After months of hard work, two members of Meriden’s Cadet Executive, CUO Adelaide Loane and WO1 Sophie Brennan, have been bestowed with the highest accolade in the Cadets program – the National Adventure Training Award (ATA).
The award is the penultimate individual challenge in the Cadet program and is designed to assess senior cadets’ military and leadership skills while building confidence and independence.
To achieve this accolade, CUO Adelaide and WO1 Sophie completed a gruelling five-day camp in Lake Barrington, Tasmania, where the girls participated in field activities known to be the most physically demanding tasks that cadets can complete.
CUO Adelaide and WO1 Sophie completed activities such as mountain biking, kayaking, and canyoning, as well as a surprise first-aid challenge that involved triaging a mass casualty scenario. The camp culminated in a challenging nineteen-kilometre endurance hike across two steep mountain peaks.

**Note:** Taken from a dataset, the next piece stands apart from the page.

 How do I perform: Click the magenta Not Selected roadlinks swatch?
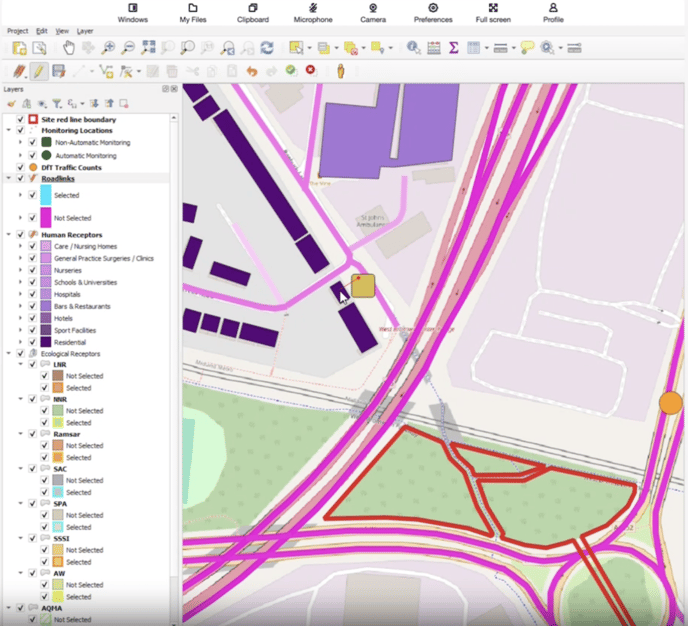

Unwavering in the face of cold weather conditions, pouring rain and strong winds, the girls performed exceptionally well in the challenge and were presented with their ATA and subsequent “boomerang and torch” badge at the conclusion of the camp.

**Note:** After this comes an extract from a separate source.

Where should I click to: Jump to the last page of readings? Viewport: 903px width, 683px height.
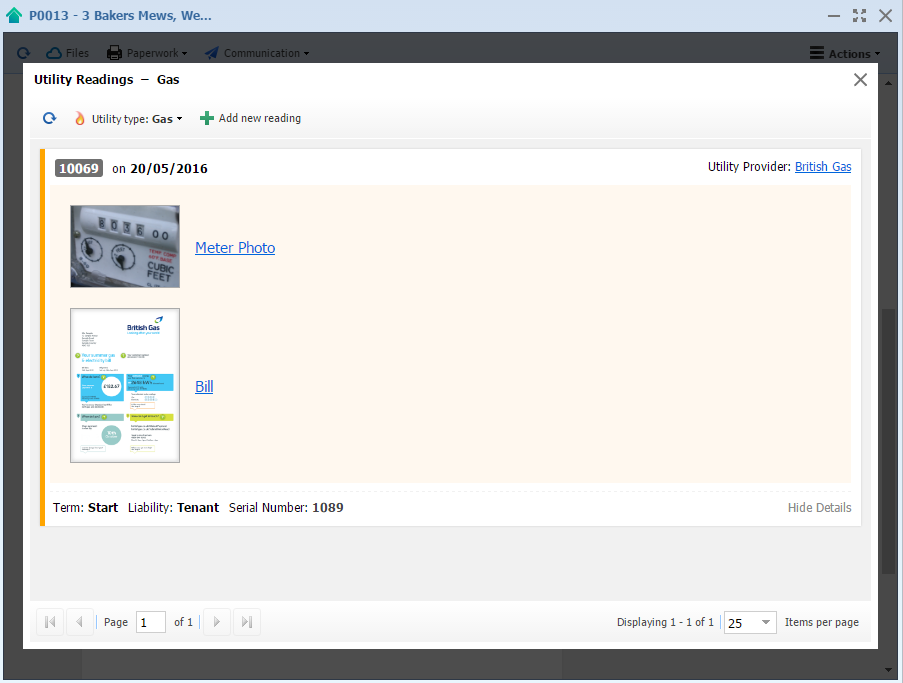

The Year 12 Meriden cadets are honoured to have received this special award in their final year of participating in the program.
“I am so proud to have successfully completed the award. It is testament to the excellent mentoring I have received from senior cadets and staff in the Trinity Grammar School Army Cadet Unit,” said CUO Adelaide.
Sophie said her award was a bonus to participating in a cocurricular activity that has given her so much.
“Participating in Cadets has been such a rewarding experience. I have had the opportunity to progress through the ranks and develop my teamwork skills, as well as invaluable leadership skills that I will continue to use well beyond School,” said WO1 Sophie.
Only fifty-four cadets from around Australia were invited to participate in the advanced training program. Before embarking on the challenge, the cadets were required to complete a rigorous testing process that involved passing written and practical examinations to ensure they met adequate levels of personal skill and fitness.